Uma rara história de sucesso internacional

Quarta maior fabricante de aviões comerciais do mundo, a Embraer sustenta o título de maior exportadora do País desde 1999. Só no ano passado, as vendas para o mercado internacional somaram US$ 2,8 bilhões, ou 98% das receitas totais da companhia. A companhia domina 45% do mercado mundial de jatos de transporte regional.
Criada em 1969 pelo governo para dar asas ao sonho dos militares de montar aviões para a Força Aérea, a empresa acabou tendo um papel estratégico na aviação militar brasileira. Metade da frota aérea militar brasileira ainda em atividade saiu dos hangares de São José dos Campos (SP).

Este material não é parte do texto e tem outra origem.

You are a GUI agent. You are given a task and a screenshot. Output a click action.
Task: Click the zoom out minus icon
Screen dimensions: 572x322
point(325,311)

Em 1994, atolada em prejuízos, a empresa foi privatizada. A Companhia Bozano e os fundos de previdência Previ e Sistel detêm, juntos, 60% das ações. Só em 2001, foram entregues 161 aeronaves. A previsão para o complicado 2002 é entregar 135 aviões. Em 2003, as apostas se voltam para a China, onde a Embraer pretende colocar 400 aeronaves nos próximos dez anos. Hoje, cinco aviões brasileiros já fazem rotas comerciais naquele país.

Há três anos, a Embraer se associou à Snecma, EADS, Dassault Aviation e Thales – as maiores aeroespaciais da Europa, que passaram a controlar 20% de seu capital. A aliança estratégica pretende garantir o acesso a novas tecnologias, especialmente na área de defesa. Clientes para essa área não faltam. Mais de 20 países já compraram aviões militares brasileiros.

Lino Rodrigues

O bode da FAB

Uma grande maracutaia de US$ 92 milhões sobrevoa o crepúsculo do governo FHC: a compra sem licitação de 12 Kfir, um caça ferro-velho israelense desativado há 12 anos em Israel. O próprio comandante da Aeronáutica, brigadeiro Carlos Baptista, está defendendo a idéia, que provoca turbulências no Alto-Comando. Adaptação israelense dos Mirage vitoriosos da Guerra dos Seis Dias, de 1967, o Kfir envelheceu, foi desativado – mas continua pairando sobre a FAB. O brigadeiro Baptista imagina usar o avião para cobrir o intervalo entre a desativação dos Mirage de Anápolis e a chegada dos novos caças, prevista apenas para 2006.

O principal inspirador de Baptista é um velho amigo, o brigadeiro da reserva Lauro Ney Menezes, ex-comandante da base aérea de Santa Cruz (RJ) e atual presidente da Associação Brasileira dos Pilotos de Caça. Hoje pilotando um escritório de lobby no Rio, Menezes tenta empurrar a sucata há dois anos, como representante da fábrica israelense IAI. “Este avião israelense é pior do que os nossos velhos Mirage. Foi feito para bombardear barraca de árabe no deserto”, critica o brigadeiro Sérgio Ferolla, criador do Centro Tecnológico da Aeronáutica e ministro do STM. “Quem fala sobre isso é o comandante Baptista. Eu não falo nada”, esquiva-se Menezes, desligando o telefone. Compra de avião de guerra, por leasing, é uma novidade que deixa estarrecidos os brigadeiros da FAB – com exceção de seu comandante.